**EXERCISE TASKS:**
a - According to the transcript, what does the standard created by OpenTelemetry help you avoid?
b - Copy a passage from the transcript word for word. Begin at the words "tracing across all" and stop after "Nathan Toups (57:46)".

Carter Morgan (56:49)

Yeah, I mean, this is huge because when I was at a cloud provider, the cloud provider, we, ⁓ we couldn't run our application locally. You could do some amount of local, testing, but if you were working on a complicated flow and needed to test it kind of end to end, like you, we just, you just had to have the staging environment and, ⁓ and so they had set up.

tracing across all of the different services within our kind of division at the company. And it was so critical for debugging because you'd say, okay, send out the request. have my, my request ID, right? And then I put it into the system and I didn't recognize that's what I was working with. But when I was reading through this, I'm like, ⁓ that's a trace. I was using tracing back then. And yeah, absolutely critical to understand. Okay. Where is my, ⁓ where's my code?

Nathan Toups (57:34)

Yeah.

Carter Morgan (57:43)

Where's my request going? How is it interacting with my code?

Nathan Toups (57:46)

forgot the name of the, so AWS has this thing, their distributed state machine. I forgot what it's called. It used to be called, no, so it uses X-Ray though. And so, but there's this distributed state machine where you basically draw out this big dag and it lets you any step in it. Like you can use lambdas, you can use fargate, you can use, but anything it's in this like big, ⁓ you know, kind of state machine workflow thing. And.

Carter Morgan (57:55)

X-ray?

Okay. Okay. Okay.

Nathan Toups (58:13)

if you didn't have X-ray and you just literally turn on a switch and it auto instruments your, your tracing and you can put more spans inside of it, right? If you actually use the SDK, they give you context and you can put more spans inside of it. But even if you don't touch it, it'll at least give you spans at like when the Lambda was called and when it puts itself away, when the next thing comes in and you could, again, the visualization, if you've never seen what the visualization for distributed

stack, mean, distributed tracing looks like it will blow your mind. Like the first time I saw it, was like, how can I just look at this? Like it's, really cool to think about what the instrumentation is to, to, pull off. And then once you see it and you get to certain part in any application and you don't have it there, you will get a pull and you'll be like, I want to be a part of making this happen. Because, ⁓ because.

Carter Morgan (59:06)

Yeah. ⁓

Nathan Toups (59:10)

Again, when you need to troubleshoot something or reason about a part of the system, you're like, I know something's wrong, but I don't know where it's wrong. And then you go, why has this thing taken six seconds? And you go, it's mostly in this area. Why is it taking that long there? Oh, it's because, you and you're like, and then all of a sudden you can just like pinpoint it.

Carter Morgan (59:29)

Yeah, it's really, really cool. So maybe let's, let's take a step now. We've talked about kind of, okay, we've got our metrics, our logs, our tracing. We understand what open telemetry is rolling all that. They've created a standard that they've created a standard. ⁓ and so that helps you avoid a vendor lock-in. So what does the flow kind of look like at this point? So you have your code, you're going to outfit your code with your instrumentation. So you're going to use the open telemetry SDK, right? And

⁓ open telemetry, SDK often works in a way where you can kind of just like. Injected almost at the base layer and it can do like this automatic, ⁓ metric generation for you. And then if you need to more detailed, like we talked, for example, you want to know if someone signed up with a specific promo code, if someone made it through a user flow when I, at my last company, we would do kind of like processing for these, ⁓ we called like audience segments. like, basically it was this workflow process that would determine.

**SOURCE DATA:**

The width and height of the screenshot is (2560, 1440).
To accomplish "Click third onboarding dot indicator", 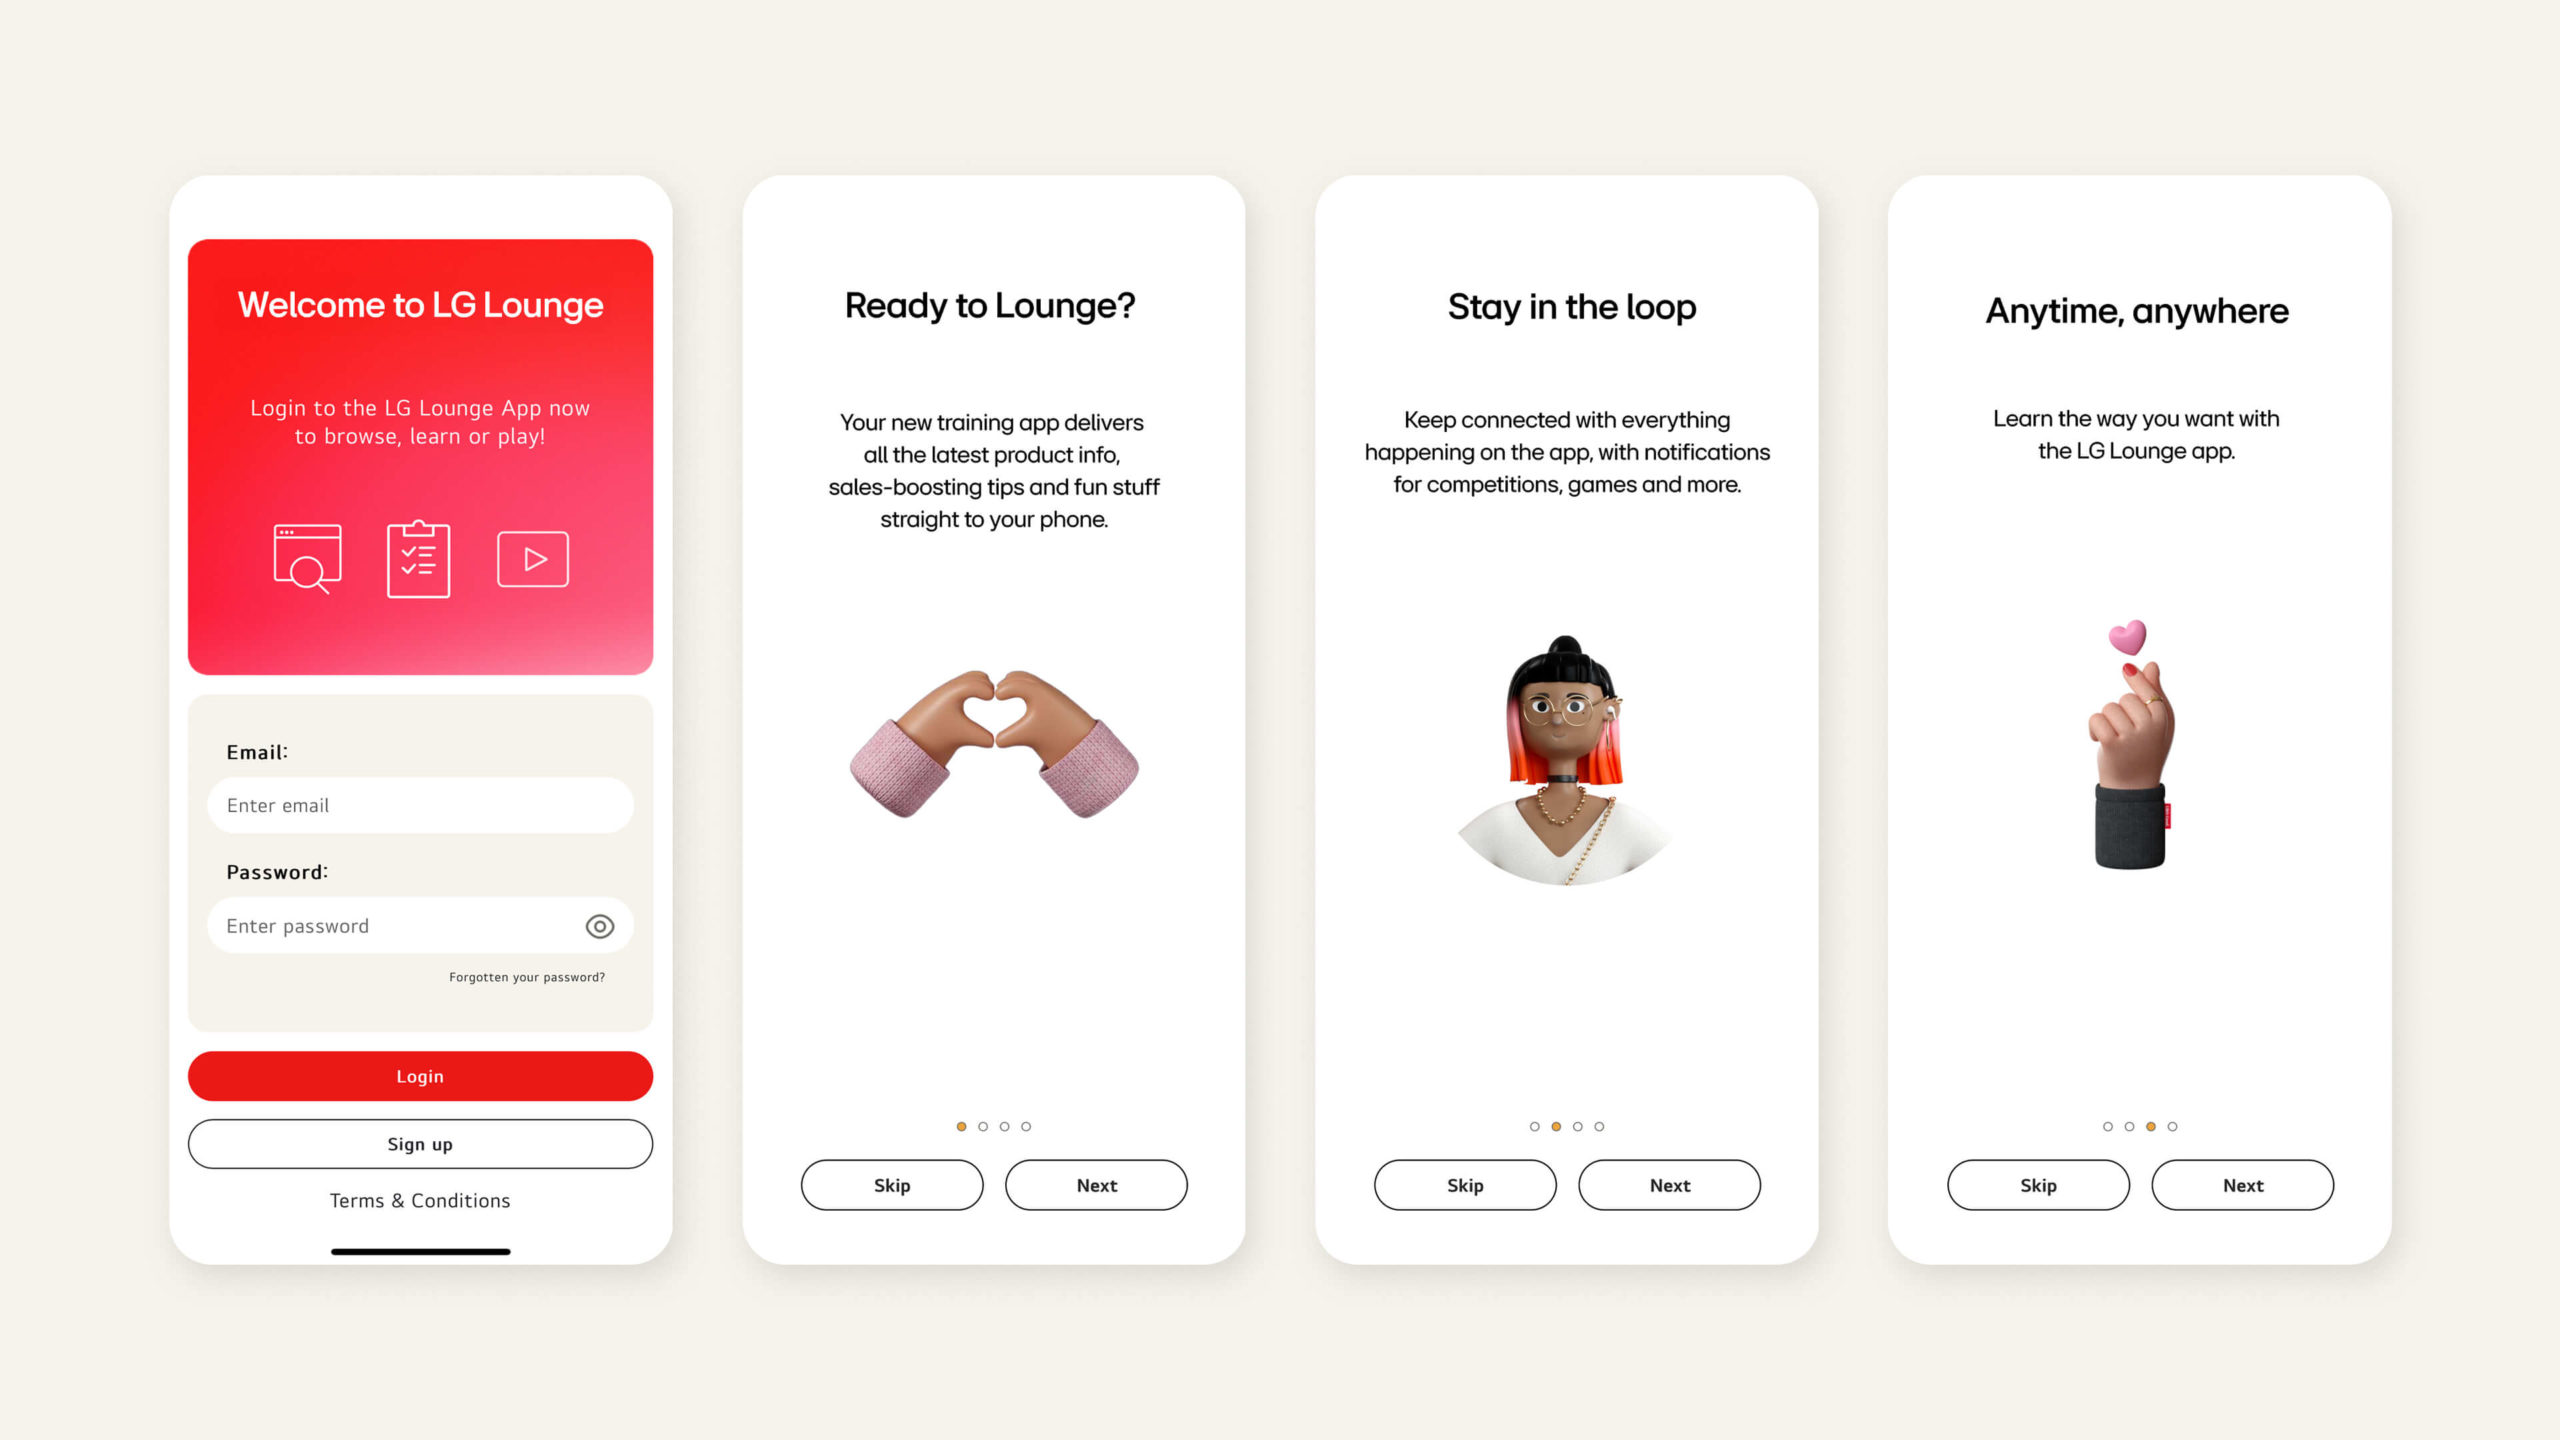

**RESPONSES TO THE EXERCISE:**
a - Vendor lock-in.

b -
tracing across all of the different services within our kind of division at the company. And it was so critical for debugging because you'd say, okay, send out the request. have my, my request ID, right? And then I put it into the system and I didn't recognize that's what I was working with. But when I was reading through this, I'm like, ⁓ that's a trace. I was using tracing back then. And yeah, absolutely critical to understand. Okay. Where is my, ⁓ where's my code?

Nathan Toups (57:34)

Yeah.

Carter Morgan (57:43)

Where's my request going? How is it interacting with my code?

Nathan Toups (57:46)